The fact is that “Expectations” is a shallow piece, albeit it deals with three contemporary women, products and victims of today’s world. Edith (Kitt) and Doris (Susan Greenhill) are neighbors well along in years. (They are appropriately cast in that respect, since Kitt is now 78, and Greenhill is either that age or manages to give that impression.) At a bus stop, they meet up with Karen, a newly-married and very pregnant young woman (Christine Albright). Over a series of short scenes, the three become deeply involved with each other, sharing their life crises of widowhood, house sales, childbirth, parenting, depressions, marriage breakdowns.

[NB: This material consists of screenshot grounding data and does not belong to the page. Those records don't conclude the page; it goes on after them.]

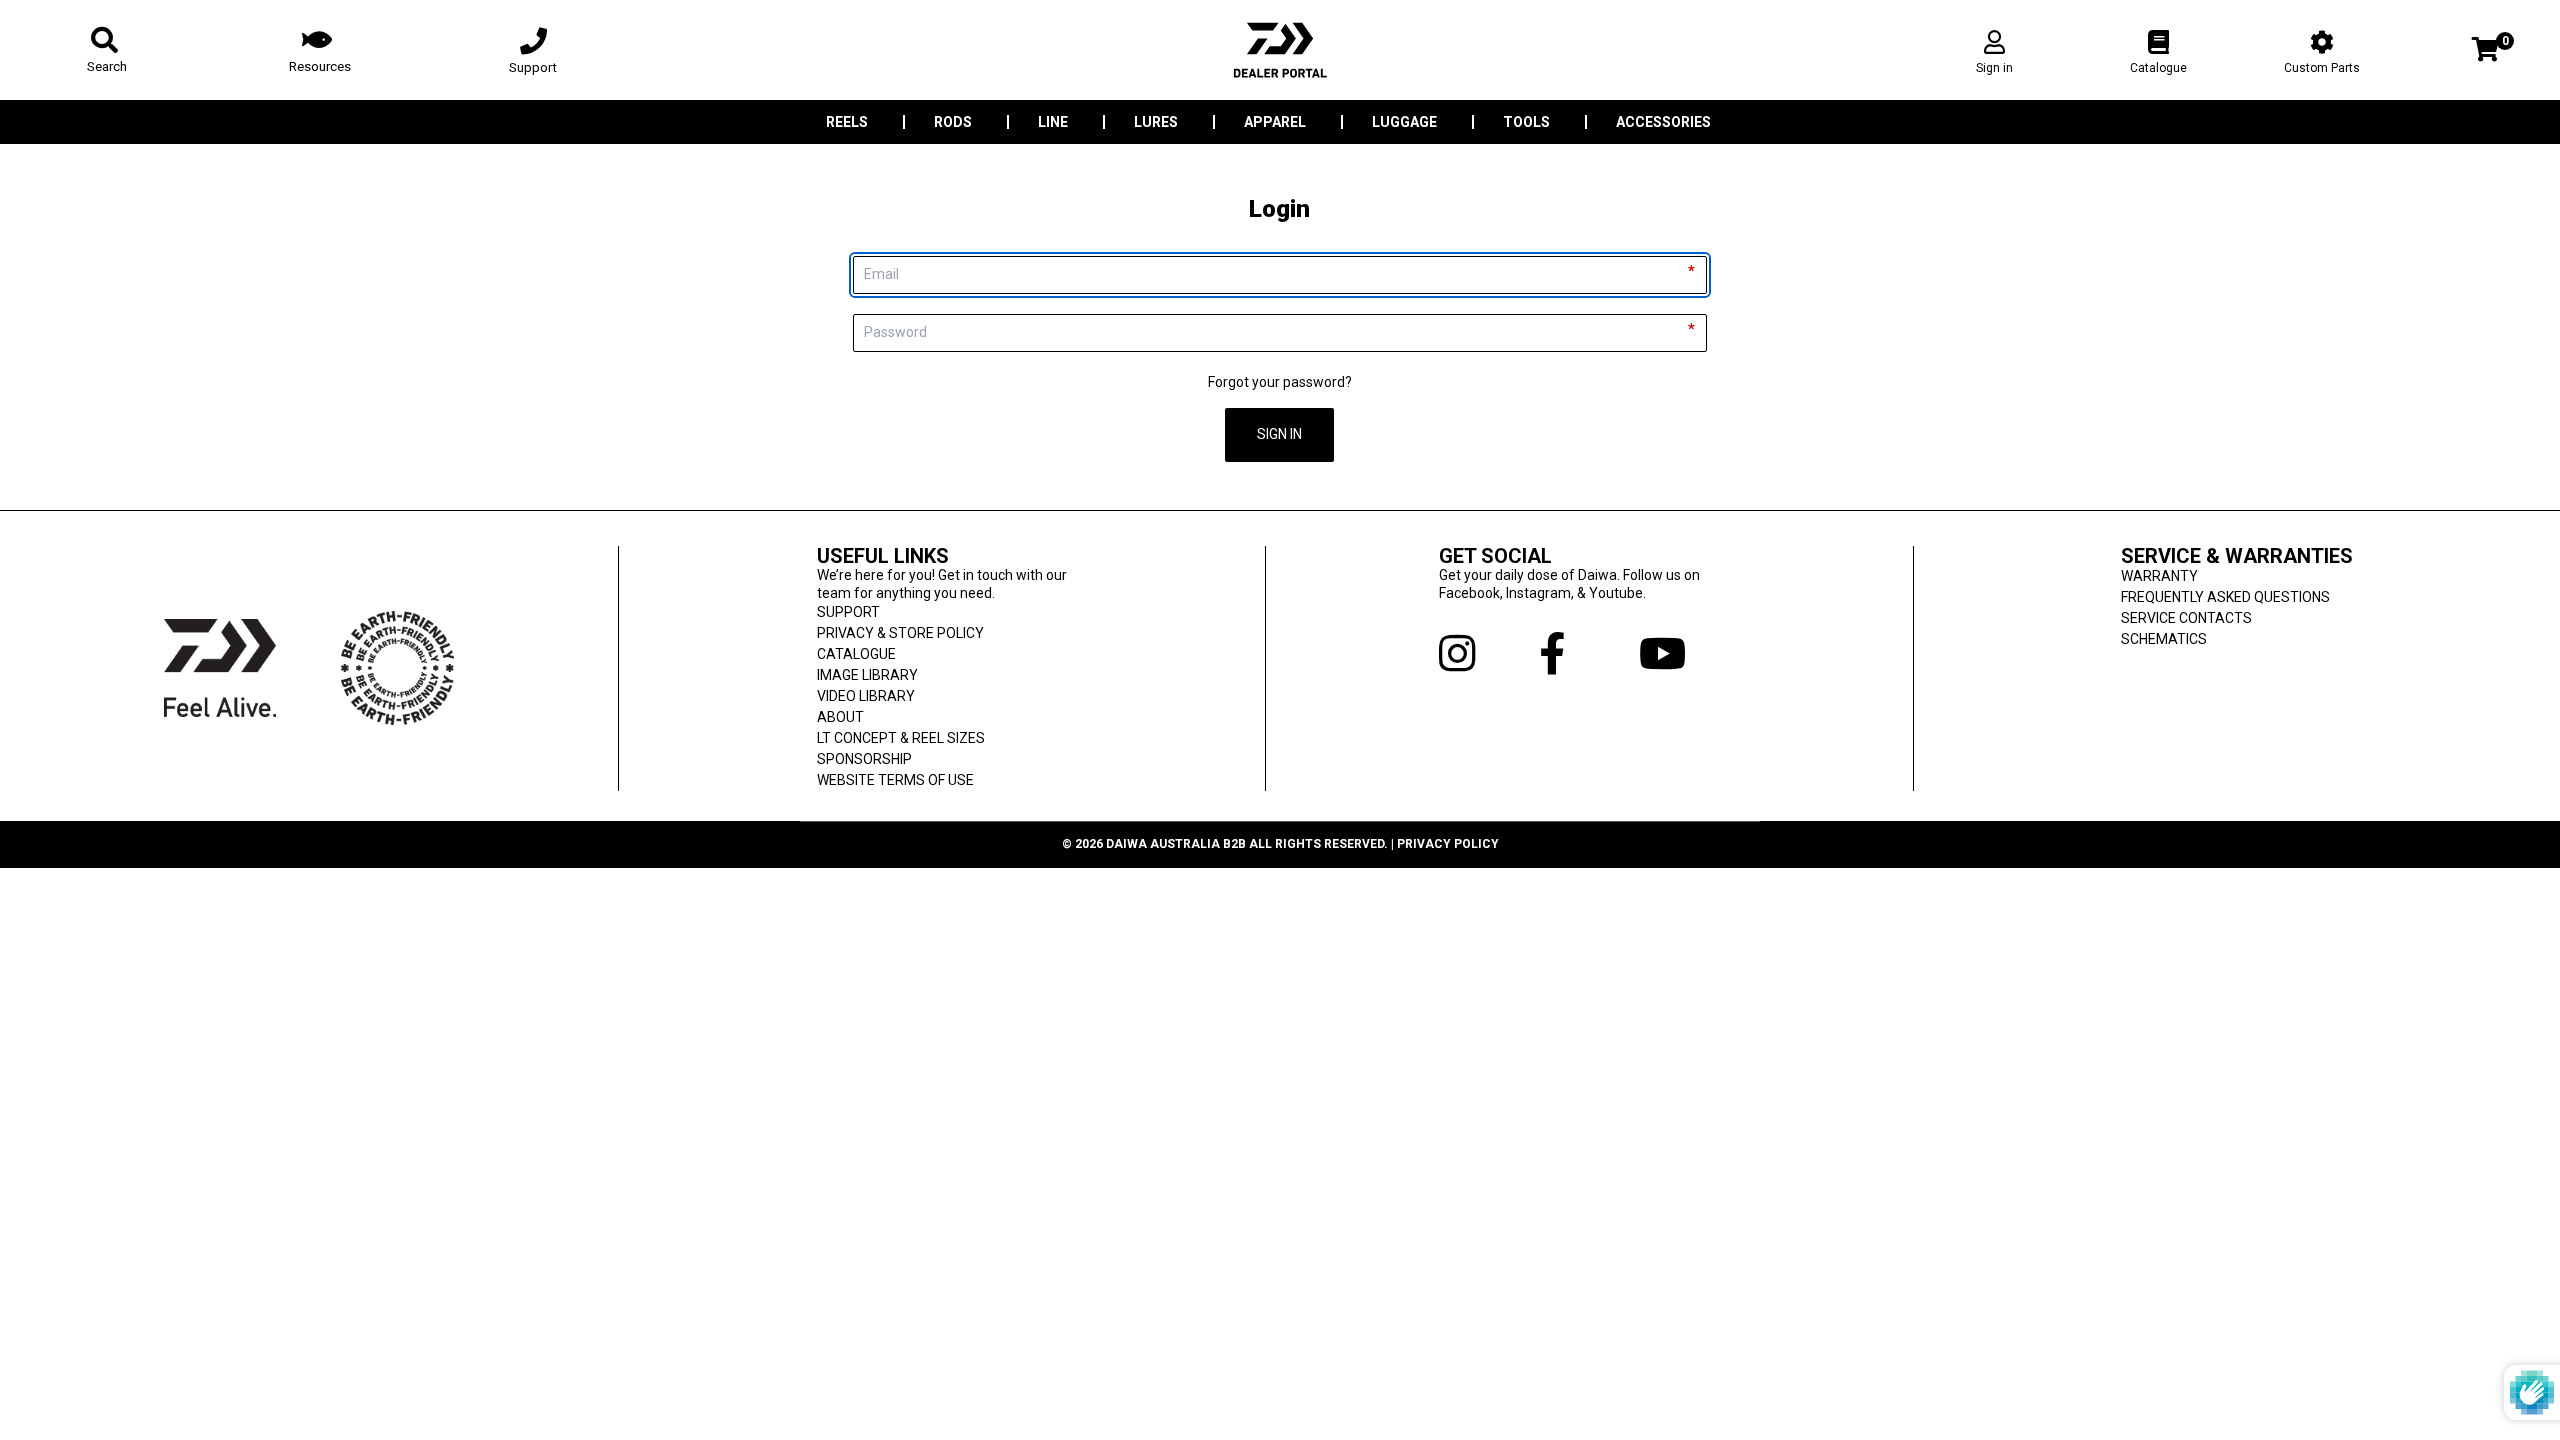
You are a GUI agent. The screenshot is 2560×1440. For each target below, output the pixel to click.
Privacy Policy (1448, 844)
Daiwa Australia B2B (1176, 844)
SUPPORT (848, 612)
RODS (953, 122)
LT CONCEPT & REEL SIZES (901, 738)
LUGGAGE (1404, 122)
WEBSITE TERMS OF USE (895, 780)
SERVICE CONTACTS (2186, 618)
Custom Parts (2322, 68)
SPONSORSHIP (864, 759)
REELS (847, 122)
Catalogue (2158, 68)
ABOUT (840, 717)
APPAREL (1275, 122)
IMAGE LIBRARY (867, 675)
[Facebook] (1589, 654)
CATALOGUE (856, 654)
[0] (2485, 51)
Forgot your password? (1280, 382)
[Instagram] (1489, 654)
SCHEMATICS (2164, 639)
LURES (1156, 122)
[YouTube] (1689, 654)
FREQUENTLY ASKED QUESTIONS (2225, 597)
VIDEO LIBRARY (866, 696)
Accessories (1663, 122)
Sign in (1994, 68)
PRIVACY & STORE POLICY (900, 633)
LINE (1053, 122)
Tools (1526, 122)
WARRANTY (2159, 576)
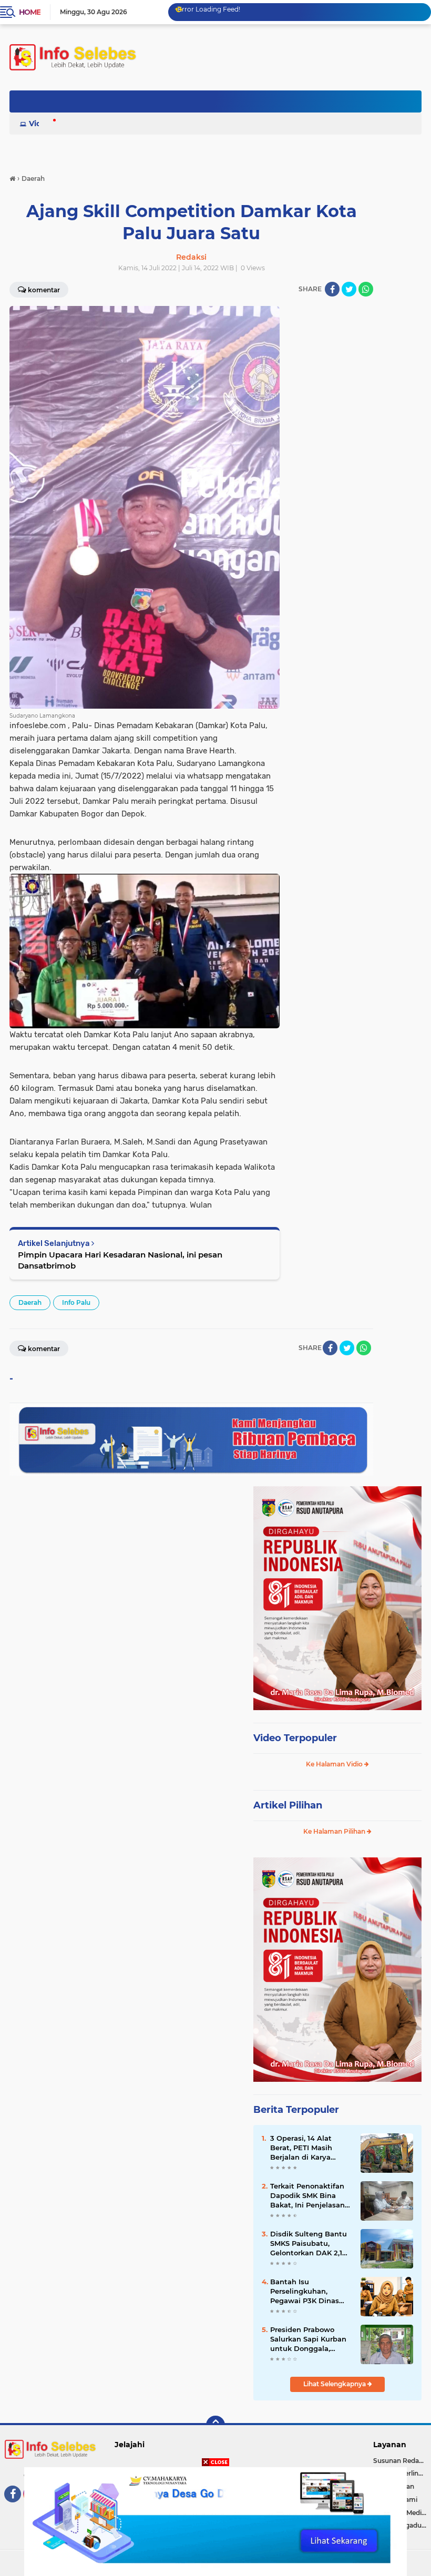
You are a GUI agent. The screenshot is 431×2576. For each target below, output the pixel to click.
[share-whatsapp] (365, 289)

Barsky, who deals with it all in carefully contrived sit-com fashion, gives little shadings to the characterizations. But what she does do well is move quickly from scene to scene, allowing the audience to fill in gaps and figure out changes for themselves. And though the dialogue is pedestrian, it serves well enough. And since the story moves quickly, as written by Barsky and as directed by George Moredock, one is never bored.
Of the three actresses, Kitt (as the caustic realist) is least satisfying and least convincing. It may be that Kitt is not challenged—or possibly over-challenged at this stage of her career. Greenhill, as the ditsy optimist, offers a kind of charm. Fashioning the role much like Jean Stapleton’s Edith Bunker, she projects a gravelly little-girl voice and a helpless demeanor. Barsky has created a good cop/bad cop scenario, with the two women bickering over trivialities, but staunch allies all the same. And Albright, as the young Karen, gives a most competent performance, moving from wide-eyed innocence to disillusionment as wife and mother.
Barsky has cleverly contrived to use the change of seasons to develop the story and give it a coherence. The result is that Rob Hamilton (set designer) and Graham Kindred (lighting designer) emerge as the true stars of the show. Showing the change of seasons, with lovely images projected overhead and back of stage is truly inspired. But when sets outshine the story, as they do, something is definitely lacking. The fact is that Barsky has written a serviceable piece, but hardly one to move the theatrical world into new terrain.